My cousin and I looked at it for a while: at the bodies, at the audience, at the stroke work, then at the people taking selfies in front of the painting. After they left, we also took our turns taking selfies in front of the painting.
We went to other rooms and gazed and took photos of other artworks that shaped or took part in the formation of Philippine history. There were paintings and sculptures of national heroes, of lonely people, of victorious people, of families, of couples, of Spaniards, of Americans, of conquerors, of losers, of Saints, of Jesus Christ, of the Blessed Mother Mary; and in a room, from wall-to-wall, someone (or some people) had attempted to illustrate the entire life of the Philippines, from the natives, to the arrival of the Malays, to the arrival of the Chinese and the Indians and the Arabs, to the Spanish who ruled for centuries (the Philippines was named after King Philip II of Spain), to the Americans who took over, to the Japanese who took over afterwards (where about 500,000 to one million Filipino civilians were reportedly killed), to the Americans took over again, and then to Marcos—the dictator who ruled the country for about twenty years—and then to a bunch of new presidents, and in between it all was music, and dancing, and tears, and submission, and rebellion, and death, and life. We took more selfies.

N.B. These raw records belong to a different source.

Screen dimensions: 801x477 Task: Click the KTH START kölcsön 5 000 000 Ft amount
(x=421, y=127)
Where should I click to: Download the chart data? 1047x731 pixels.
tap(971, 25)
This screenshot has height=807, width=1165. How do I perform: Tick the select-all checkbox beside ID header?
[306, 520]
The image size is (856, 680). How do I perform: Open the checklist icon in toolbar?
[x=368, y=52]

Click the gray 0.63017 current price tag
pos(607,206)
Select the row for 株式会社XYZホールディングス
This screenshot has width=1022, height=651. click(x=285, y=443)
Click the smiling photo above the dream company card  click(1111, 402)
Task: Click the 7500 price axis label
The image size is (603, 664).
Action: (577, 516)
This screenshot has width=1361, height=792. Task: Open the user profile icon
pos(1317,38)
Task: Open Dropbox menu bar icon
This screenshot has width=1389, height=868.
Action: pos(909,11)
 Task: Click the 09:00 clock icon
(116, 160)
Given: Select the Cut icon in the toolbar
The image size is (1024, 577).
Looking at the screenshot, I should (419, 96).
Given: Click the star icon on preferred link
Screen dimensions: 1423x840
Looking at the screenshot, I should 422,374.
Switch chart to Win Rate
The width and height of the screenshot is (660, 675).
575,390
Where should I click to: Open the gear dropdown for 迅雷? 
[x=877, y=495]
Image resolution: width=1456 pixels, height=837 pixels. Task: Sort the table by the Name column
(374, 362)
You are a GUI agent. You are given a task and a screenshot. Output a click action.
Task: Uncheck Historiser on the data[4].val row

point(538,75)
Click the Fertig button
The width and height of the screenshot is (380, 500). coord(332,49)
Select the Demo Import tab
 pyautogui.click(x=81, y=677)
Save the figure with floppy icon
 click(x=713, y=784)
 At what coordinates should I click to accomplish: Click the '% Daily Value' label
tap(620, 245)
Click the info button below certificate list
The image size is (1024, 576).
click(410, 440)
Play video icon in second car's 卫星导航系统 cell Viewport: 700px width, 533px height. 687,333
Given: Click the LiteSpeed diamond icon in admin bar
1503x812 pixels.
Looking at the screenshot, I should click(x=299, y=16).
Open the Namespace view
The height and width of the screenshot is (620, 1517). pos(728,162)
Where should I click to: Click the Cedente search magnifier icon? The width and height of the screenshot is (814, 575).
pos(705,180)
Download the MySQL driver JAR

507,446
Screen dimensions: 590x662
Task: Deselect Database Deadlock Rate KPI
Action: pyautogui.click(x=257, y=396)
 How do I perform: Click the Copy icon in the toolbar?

My cousin and I drove to this place that took care of abandoned children, abandoned old people, abandoned disabled people, abandoned women, abandoned everyone. We were taken on a tour, and we were shown the orphans, and then the abandoned babies crying in their cots. Apparently, some babies were left right on their doorstep. I wept. As I wiped my eyes I noticed a large sign that said, “No Selfies,” as a bunch of the volunteers repeatedly took selfies with the orphans.
We walked out, and then drove to China Town. We couldn’t find a park, but we eventually found some grassy lot that seemed to be a car park. When we arrived we were told by a guy in a bum bag to “wait, just wait.” We lurched the car forward and waited. We had no idea what we were waiting for. In front of us was some kind of homeless guy who seemed to live in the lot. He glanced at us before walking to a large basin of water and taking a bath.
As we watched the man I told my cousin about Steve Jobs, about how he used to be an orphan, and how some people say his perfectionism and need for control came from his own personal feelings of abandonment.
“You know what?” my cousin said. “I should make a bunch of babies and like, turn them into orphans. So at least one of them can become as rich as Steve Jobs.”
We kept waiting as the man kept bathing. Eventually, we went out and took a selfie with him.